[Screenshot grounding data]
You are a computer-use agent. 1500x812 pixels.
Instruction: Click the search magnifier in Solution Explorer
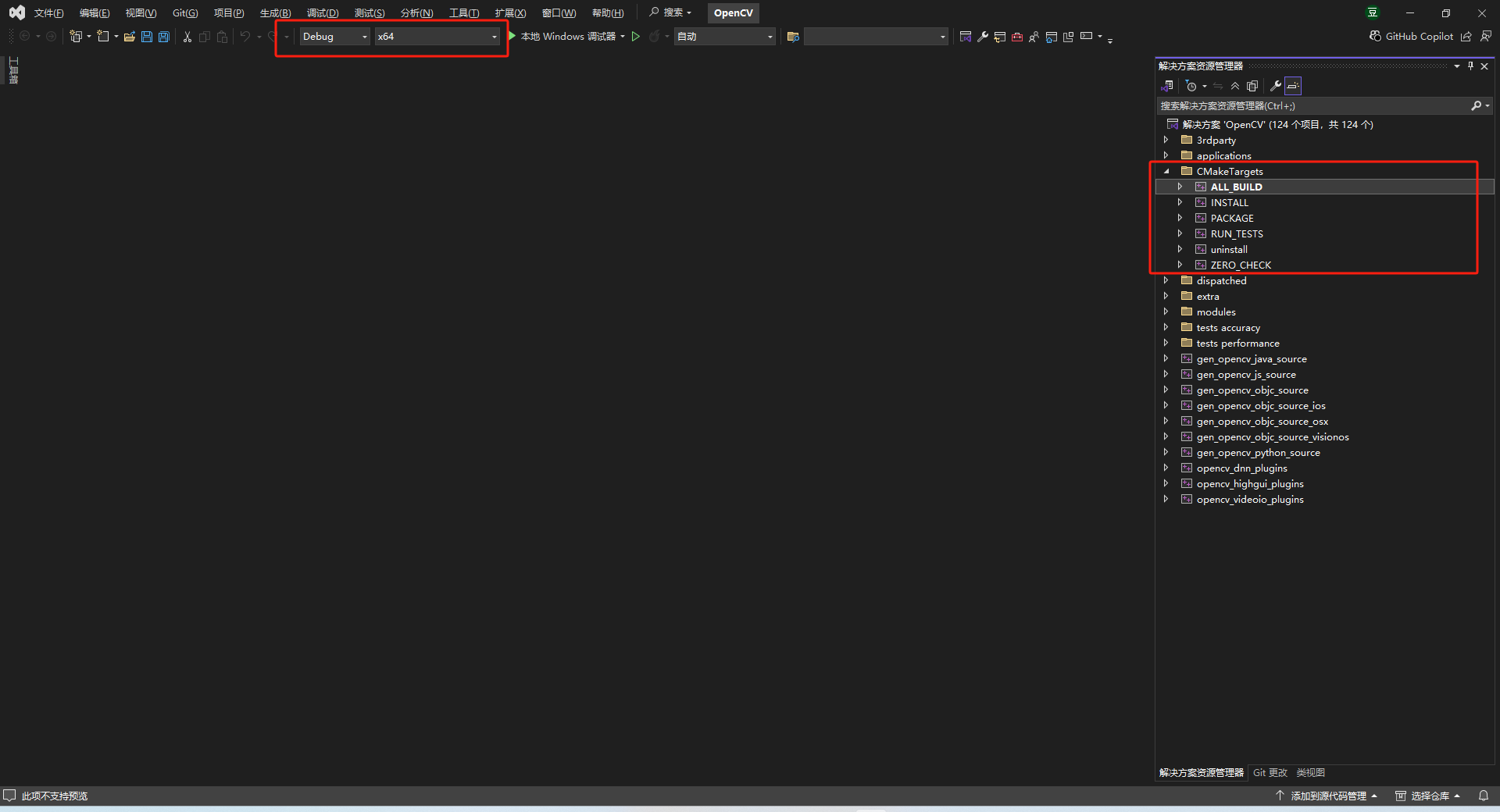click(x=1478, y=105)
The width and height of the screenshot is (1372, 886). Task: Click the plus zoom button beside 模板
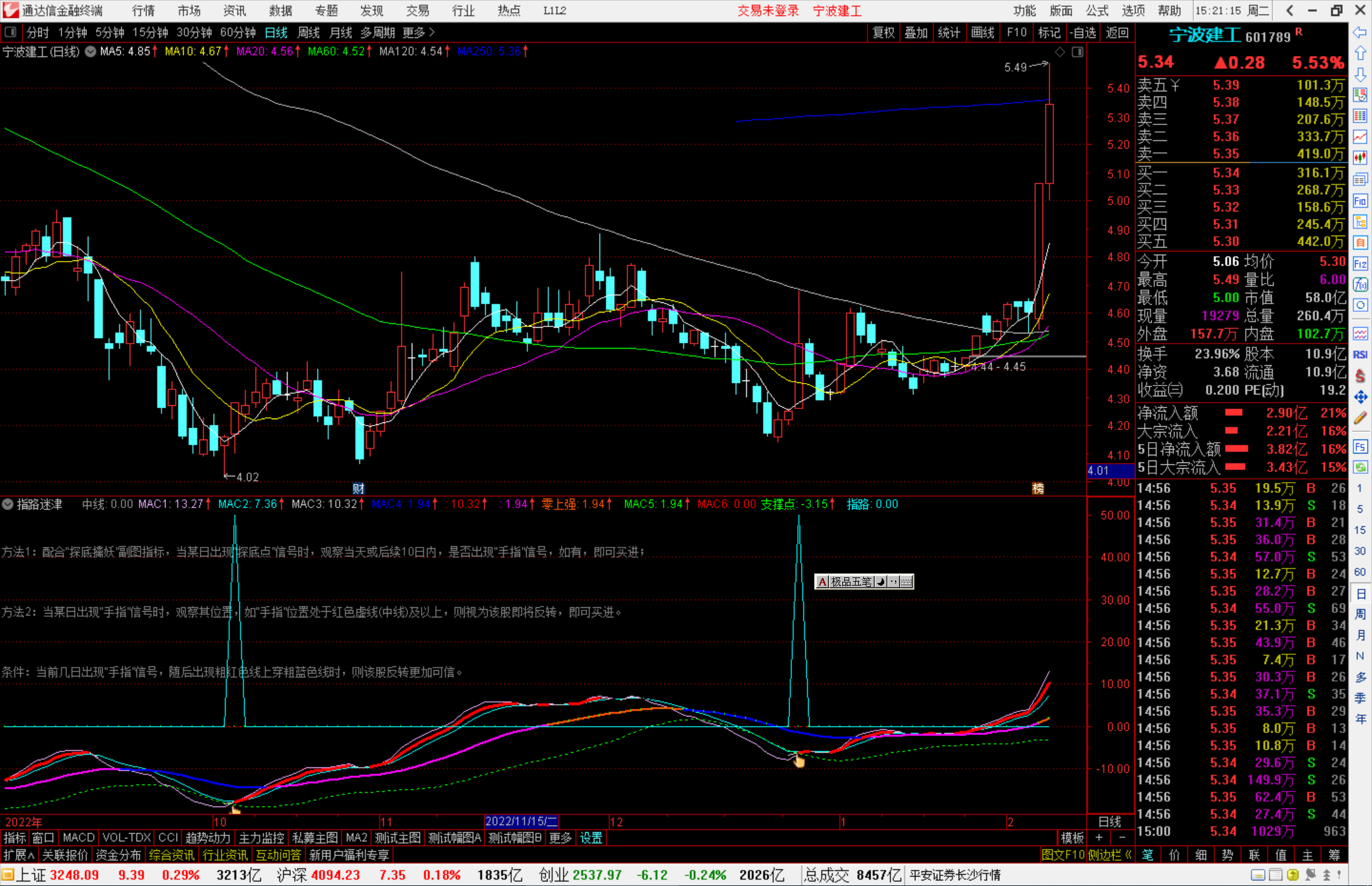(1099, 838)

### EXERCISE DIRECTIONS
Exclude the pictures. Write out the remaining data exactly.

### TASK RESULT
You are a computer-use agent. 1500x812 pixels.
Instruction: Click the search magnifier in Solution Explorer
click(x=1478, y=105)
The width and height of the screenshot is (1372, 886). Task: Click the plus zoom button beside 模板
(1099, 838)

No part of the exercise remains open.